| Task to complete |
A word-for-word restatement of the whole listing is the expected answer.

| Raw data |
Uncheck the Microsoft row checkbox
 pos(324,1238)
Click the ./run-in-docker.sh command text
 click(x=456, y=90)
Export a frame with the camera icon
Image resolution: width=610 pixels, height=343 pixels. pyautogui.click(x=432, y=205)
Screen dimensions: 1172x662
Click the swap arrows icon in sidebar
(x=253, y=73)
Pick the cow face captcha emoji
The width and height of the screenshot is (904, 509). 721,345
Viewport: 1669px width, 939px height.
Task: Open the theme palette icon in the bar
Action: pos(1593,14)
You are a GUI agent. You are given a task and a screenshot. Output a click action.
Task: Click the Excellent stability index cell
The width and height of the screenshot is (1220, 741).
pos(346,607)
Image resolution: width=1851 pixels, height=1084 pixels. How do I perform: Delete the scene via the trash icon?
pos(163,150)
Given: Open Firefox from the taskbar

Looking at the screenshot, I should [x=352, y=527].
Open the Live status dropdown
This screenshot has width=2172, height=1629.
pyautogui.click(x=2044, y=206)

| Exercise answer |
Uncheck the Microsoft row checkbox
 pos(324,1238)
Click the ./run-in-docker.sh command text
 click(x=456, y=90)
Export a frame with the camera icon
Image resolution: width=610 pixels, height=343 pixels. pyautogui.click(x=432, y=205)
Screen dimensions: 1172x662
Click the swap arrows icon in sidebar
(x=253, y=73)
Pick the cow face captcha emoji
The width and height of the screenshot is (904, 509). 721,345
Viewport: 1669px width, 939px height.
Task: Open the theme palette icon in the bar
Action: pos(1593,14)
You are a GUI agent. You are given a task and a screenshot. Output a click action.
Task: Click the Excellent stability index cell
The width and height of the screenshot is (1220, 741).
pos(346,607)
Image resolution: width=1851 pixels, height=1084 pixels. How do I perform: Delete the scene via the trash icon?
pos(163,150)
Given: Open Firefox from the taskbar

Looking at the screenshot, I should [x=352, y=527].
Open the Live status dropdown
This screenshot has width=2172, height=1629.
pyautogui.click(x=2044, y=206)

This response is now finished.